According to Simpson, Parkland’s board postponed its May 6 annual general meeting in order to couple the director election with a shareholder vote on the Sunoco transaction. In response, Simpson announced it would seek a court order from Alberta’s Court of King’s Bench to proceed with the meeting as originally scheduled.
The Sunoco offer, valued at C$44 per Parkland share, arrives after months of mounting pressure from activist investors, including Simpson and Engine Capital. The Parkland board had retained Goldman Sachs (NYSE:GS) and BofA Securities to conduct a strategic review earlier this year amid weak financial performance and investor frustration with former CEO Bob Espey.

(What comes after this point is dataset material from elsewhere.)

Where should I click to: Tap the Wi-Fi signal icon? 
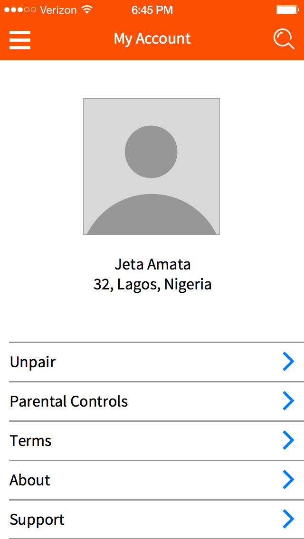[87, 10]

That pressure culminated in Espey’s resignation in April and the nomination of nine new directors by Simpson Oil. The Sunoco deal, struck just days before the scheduled vote, now appears as a defensive maneuver aimed at wresting control of the company’s fate before new leadership could be elected.
Simpson specifically named Executive Chair Mike Jennings, accusing him of “value destruction and a prolonged battle” with shareholders. “This eleventh-hour maneuver represents a new turn in the Board’s deplorable track record of governance,” the firm wrote, calling for the immediate resignation of all 11 incumbent directors.
Parkland had been on the radar of suitors before; Sunoco made an $8.1 billion offer in 2023 that was rejected. With boardroom upheaval looming, the improved 2025 offer suggests a well-timed attempt to preempt shareholder intervention.
The controversy now casts a shadow over a deal marketed as transformational. While the merger would create the largest independent fuel distributor in the Americas, joining Parkland’s Canadian and Caribbean footprint with Sunoco’s U.S. infrastructure, Simpson’s legal challenge may delay or derail its timeline.
With the AGM’s fate now in court and proxy votes largely cast, Parkland’s next move could determine whether the acquisition proceeds or is revisited under a reconstituted board.